• Directions for this task: Please reproduce each of the lines below word for word, leaving out the pictures.

************

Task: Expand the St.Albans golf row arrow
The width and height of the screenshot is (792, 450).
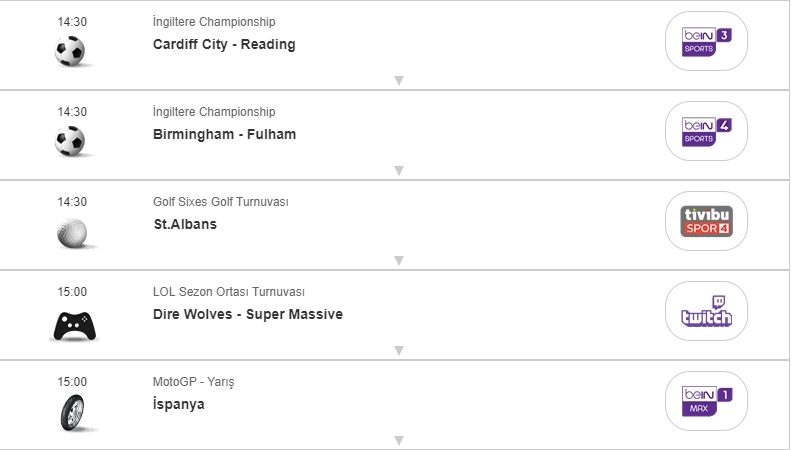Action: click(398, 261)
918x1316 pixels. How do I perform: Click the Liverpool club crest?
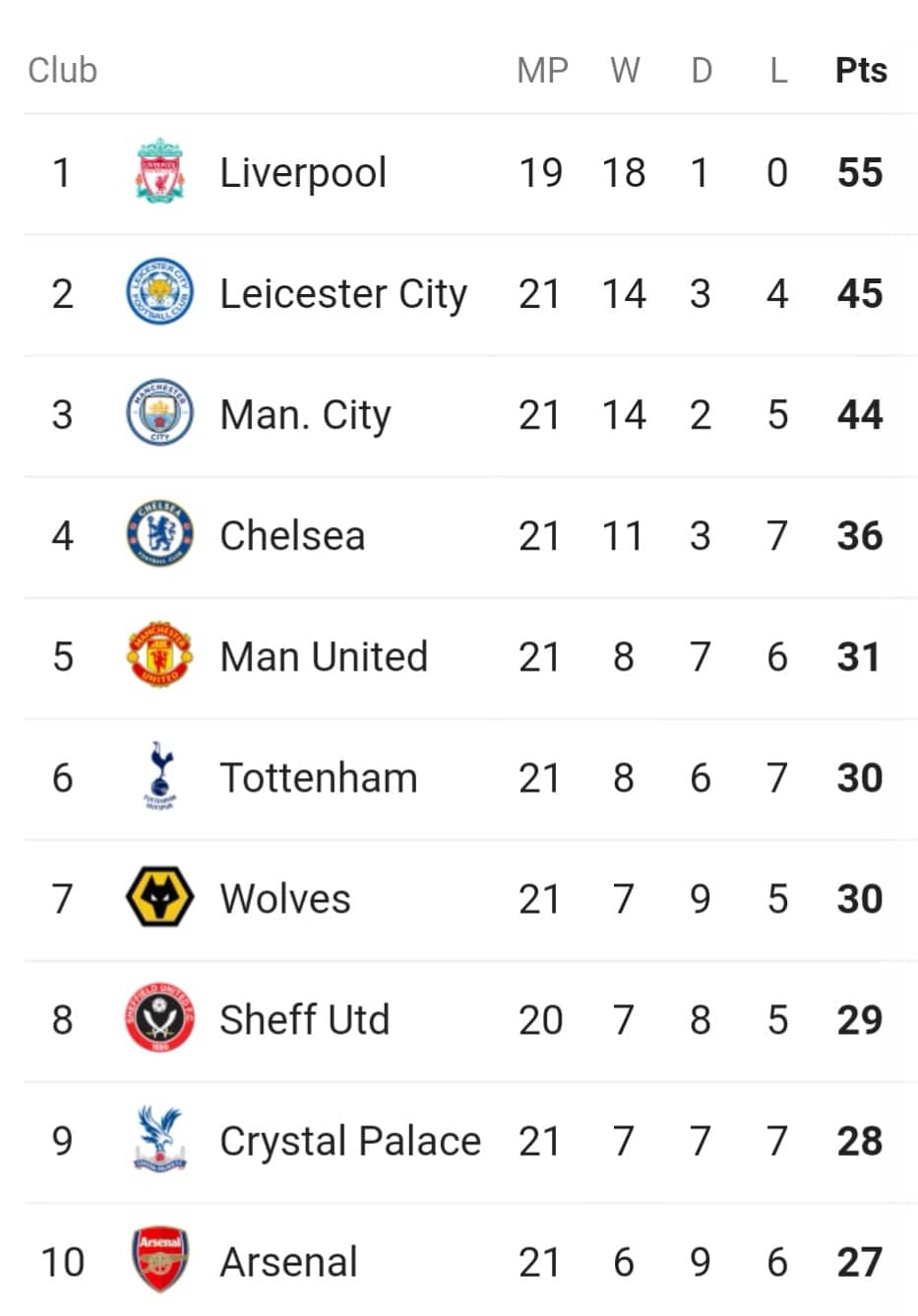click(159, 171)
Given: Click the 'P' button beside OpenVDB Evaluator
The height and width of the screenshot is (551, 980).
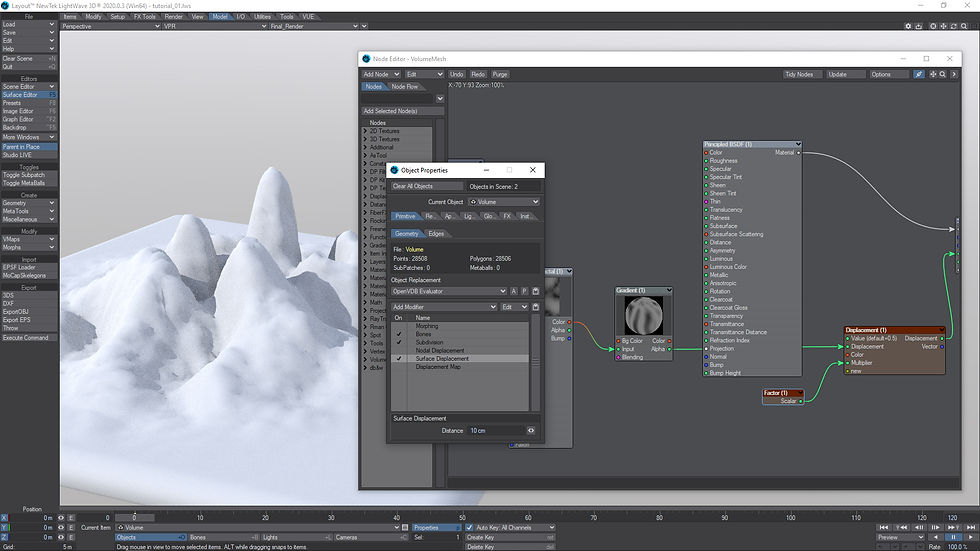Looking at the screenshot, I should point(524,291).
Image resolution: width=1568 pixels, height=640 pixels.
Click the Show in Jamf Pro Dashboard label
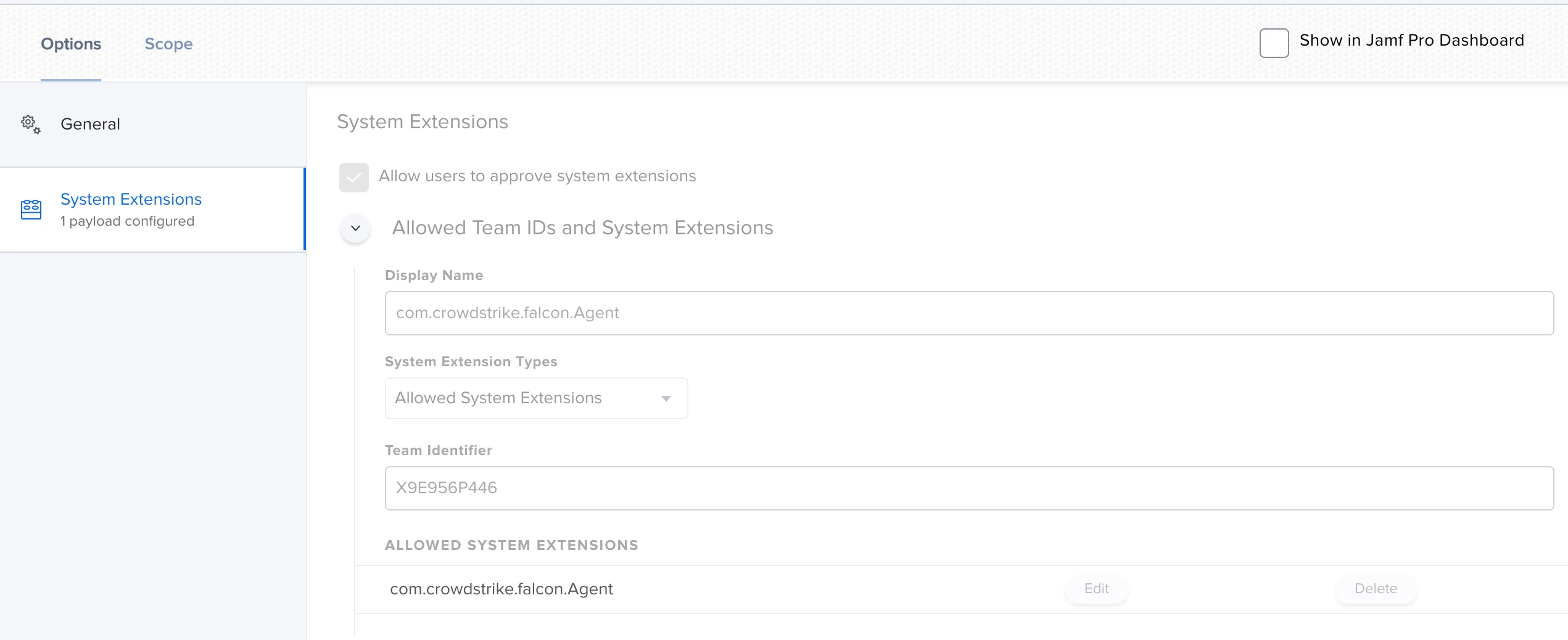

************

• Written solution:
Task: Expand the St.Albans golf row arrow
The width and height of the screenshot is (792, 450).
Action: click(398, 261)
918x1316 pixels. How do I perform: Click the Liverpool club crest?
click(159, 171)
Given: Click the 'P' button beside OpenVDB Evaluator
The height and width of the screenshot is (551, 980).
Looking at the screenshot, I should point(524,291).
Image resolution: width=1568 pixels, height=640 pixels.
Click the Show in Jamf Pro Dashboard label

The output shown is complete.